With an anti-Thatcher rally marking my first venture into the world of politics (admittedly, I was in-utero at the time!) I’ve long had a fascination for the heated reactions our first, and so far only, female Prime Minister provoked – and continues to provoke to this day. In particular, the way in which Margaret Thatcher came to power as leader of the Conservative party at the height of the women’s movement, yet remained completely apart from feminist campaigns, passions and identity.
I should also probably admit that a small part of me died when I learned that, in 1997, Geri Halliwell (of girl-power band The Spice Girls fame) referred to Maggie as “the first Spice Girl, the pioneer of our ideology.”
So why exactly does ‘Iron Spice’ get such a hard press from the feminist movement?
True, in Margaret Thatcher we saw a woman who achieved something that no British woman had done before or since, and that no woman in the United States has ever achieved. Yet the truth is that being the first woman British Prime Minister does not automatically make you a feminist icon.
Indeed, Maggie herself was quick to distance herself from the sisterhood, remarking that:
“I owe nothing to women’s lib. The feminists hate me, don’t they? And I don’t blame them. For I hate feminism. It is poison.”
For me, the mark of a ‘feminist icon’ is one who is equality-positive. She or he openly fights machismo and misogyny.
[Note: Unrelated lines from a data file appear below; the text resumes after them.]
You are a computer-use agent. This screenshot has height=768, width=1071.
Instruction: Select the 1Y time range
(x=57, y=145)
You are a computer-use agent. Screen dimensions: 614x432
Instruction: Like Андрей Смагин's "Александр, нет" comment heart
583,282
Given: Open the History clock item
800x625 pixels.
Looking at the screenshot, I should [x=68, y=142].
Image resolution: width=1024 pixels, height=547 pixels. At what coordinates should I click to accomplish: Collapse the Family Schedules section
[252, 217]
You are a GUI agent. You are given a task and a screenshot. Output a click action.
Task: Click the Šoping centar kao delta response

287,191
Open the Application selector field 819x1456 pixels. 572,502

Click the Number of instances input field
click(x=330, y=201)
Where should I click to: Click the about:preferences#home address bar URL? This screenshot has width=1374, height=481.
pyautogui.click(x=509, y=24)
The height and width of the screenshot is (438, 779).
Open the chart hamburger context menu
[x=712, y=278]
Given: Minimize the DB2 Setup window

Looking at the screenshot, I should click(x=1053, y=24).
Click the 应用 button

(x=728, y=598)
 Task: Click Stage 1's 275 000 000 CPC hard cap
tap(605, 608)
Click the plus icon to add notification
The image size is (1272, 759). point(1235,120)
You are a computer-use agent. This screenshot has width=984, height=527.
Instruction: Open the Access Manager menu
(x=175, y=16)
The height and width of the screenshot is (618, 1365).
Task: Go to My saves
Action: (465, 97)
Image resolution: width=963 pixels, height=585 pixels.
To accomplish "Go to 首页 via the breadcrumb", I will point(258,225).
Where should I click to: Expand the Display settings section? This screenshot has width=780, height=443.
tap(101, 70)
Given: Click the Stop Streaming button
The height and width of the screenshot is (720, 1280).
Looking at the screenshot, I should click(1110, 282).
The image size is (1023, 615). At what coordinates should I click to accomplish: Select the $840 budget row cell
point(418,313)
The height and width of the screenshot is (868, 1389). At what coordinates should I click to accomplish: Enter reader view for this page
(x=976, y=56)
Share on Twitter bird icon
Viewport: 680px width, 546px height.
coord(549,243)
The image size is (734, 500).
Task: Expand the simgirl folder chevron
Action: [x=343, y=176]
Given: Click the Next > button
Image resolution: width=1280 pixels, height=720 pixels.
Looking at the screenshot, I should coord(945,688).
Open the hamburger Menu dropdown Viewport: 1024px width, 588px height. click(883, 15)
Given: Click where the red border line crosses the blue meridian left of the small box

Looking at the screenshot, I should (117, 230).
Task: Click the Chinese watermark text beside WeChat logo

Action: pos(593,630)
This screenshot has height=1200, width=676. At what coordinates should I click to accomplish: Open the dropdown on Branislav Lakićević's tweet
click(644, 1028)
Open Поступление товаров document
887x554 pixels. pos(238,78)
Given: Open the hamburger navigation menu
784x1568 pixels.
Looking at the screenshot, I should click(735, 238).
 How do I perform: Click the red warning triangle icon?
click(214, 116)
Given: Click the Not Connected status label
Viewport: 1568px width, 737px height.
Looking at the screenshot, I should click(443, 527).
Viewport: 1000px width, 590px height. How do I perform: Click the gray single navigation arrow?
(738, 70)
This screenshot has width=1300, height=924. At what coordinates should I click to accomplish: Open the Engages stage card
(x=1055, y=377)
Comparatively, on rape, domestic violence, childcare, benefits for single mothers, discrimination, sexual harassment and sexual inequality, Thatcher did nothing. On top of this, Maggie allowed a grand total of ONE woman to her cabinet, Baroness Young.
That said, I feel Margaret Thatcher is perhaps over-reviled in today’s Leftist press – she was no worse than many of the men before her, or since, or now. It disturbs me that she is singled out and ruined with special hatred, base insults and grotesque mockery while male public figures far more loathsome are treated more respectfully. It seems a major part of her political legacy has been used as an excuse to justify the misogynist backlash against female leadership.
In summary, today I lament the loss of someone who could have been an incredible advocate for the women’s movement, and the equality of women everywhere. Instead of reminiscing about a true heroine of our time, I am mourning the waste of a remarkable opportunity, and am left chewing over the bitter taste of a staunchly reactionary matriarch who cared little for equality of any sort and who had a contemptuous indifference to those who she should otherwise have been helping.